(劳勿8日讯/独家报导)当年子承父业的《中国报》劳勿分代理陈章钜,一家两代人花上近一甲子的光阴,每天日晒雨淋为劳勿读者派送报纸,惟本月起,毅然结束“一脚踢”的派报生涯,让许多老读者不舍。
住在劳勿福建村的陈家两代人生活离不开报纸,由于父亲陈文麟在70年代经营影仙贸易,是县内唯一的总代理,陈章钜(53岁)与3弟妹自小就接触堆积如山的报纸。他们从小学开始,凌晨就得摸黑起床,在报车卸报后,帮父亲“套报”,做完后才继续睡觉,天亮去上学。
“当年的报纸都是分散的,我们需要将副刊、娱乐版等套入全国版中,由于当年订户量大,我们一家人处理,也需要一个小时才完成;不过近10年,报纸都是完整一份,我们无需再套报。”

他说,报车以前会在凌晨3时30分至5时之间抵达,所以附近村民已习惯员工卸报的嘈杂声,也成了大家的“闹钟”,早起准备外出割胶。
“若当天报车迟到,譬如大塞车或有大新闻延迟出版,报车早上7时才抵达,附近村民当天必定投诉睡迟了,因为没被‘闹钟’吵醒。”
他说,父亲往生后,先由妹妹接手家业,在母亲协助下扛起派报工作,直至大约8至9年前,妹妹病逝,他才开始接手,并转为《中国报》分代理。
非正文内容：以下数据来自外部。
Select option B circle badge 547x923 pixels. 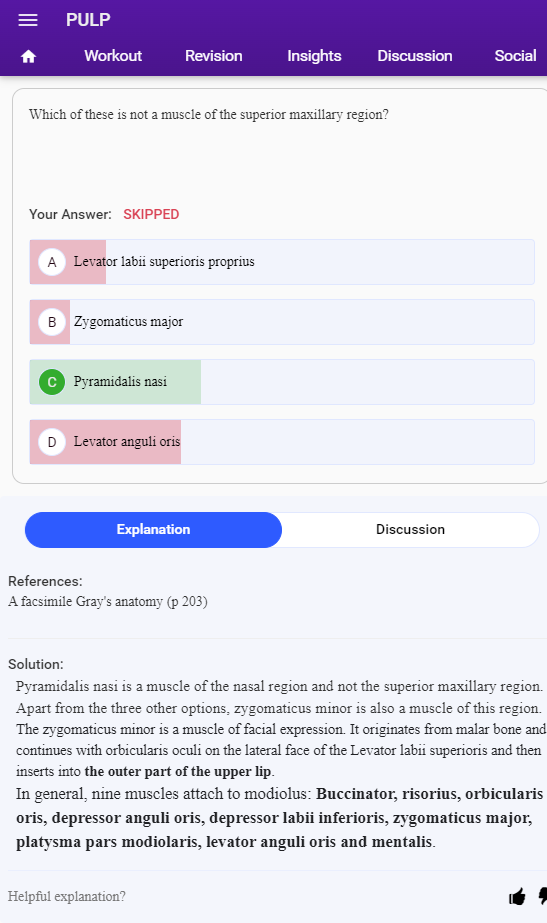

他坦言,从父亲、妹妹及到他负责,陪伴报业发展走过无数风雨,也见证报纸销量的风光及衰退,非常感慨。
“80年代左右,劳勿区的《中国报》每日销量最少有4000份,单单劳勿市区都有2000份,而近年,整个劳勿区的销量仅剩千余份。”
“我们这一行,利润不高,以报纸销量为主,所以随着年轻人没有看报纸的习惯,报份不断下滑。”
陈章钜:尽早派报
让读者起床后读报
陈章钜说,70至80年代订户多,一天需要派800户住家,因此需要出动4至5辆摩哆派报,确保尽早将报纸送到订户手上。
“我们通常会用4至5个小时送完报纸,即在早上9时之前,但近年订户少,只派大约200户住家,一般在早上7时许就派完了。”
他笑言,以前的人起得早,起床后就希望能阅读报纸,所以即使天没亮,就会坐在门口等报纸送到。
“当年,凌晨5时30分把报纸送到家门,订户还埋怨为何那么迟才送到。”

他说,劳勿当年有许多胶工,他们每日都会等报摊的报纸送到,买了报纸才去胶园工作,所以许多报摊都很早开档。
“但是我发现,自从冠病疫情爆发之后,许多人不再早起,包括老人家,所以如今几乎都没再看到有老人家清晨摸黑站门口等报纸了。”
他也很感激一些老读者,从父亲年代开始订阅报纸至今,50多年了还依然坚持订报阅读,成了他们的日常习惯。
一三五二四六不同报
记好订户住家与订报
陈章钜笑言,多年的派报工作,最大的成就即是提升记忆力!
他说,派报工作并非外界看得那么简单,尤其订户多之时,必须认住订户的住家、门牌、订什么报纸等,并非易事。
他举例,A订户,他周一、三、五要买《中国报》,周二、四、六要买《星洲日报》,B订户要在万字开彩时才买报纸,所以不能派错报纸。
他坦言,这些都考验记忆力,需要牢记所有订户的需求并非容易,但也从中让他提升记忆力。
交另一同业派送
另一方面,陈章钜也说,派报工作非常“绑身”,即使生病也必须派报纸,确保订户早上能取得报纸,这也是其工作的使命。
“但这一脚踢的工作,包括派报、批发、处理退报、开单收账等,已绑死我的时间,趁着在英国深造的女儿快毕业,我想到国外短住一段时日,决定结束分代理及派报工作。”
他也分享,多年的派报生涯,遇到无数的挑战,包括被狗追、摩哆爆胎、跌摩哆等。
“劳勿区仅剩两名派报员,随着我在本月起结业,所有订户报纸将交由另一名同业派送。”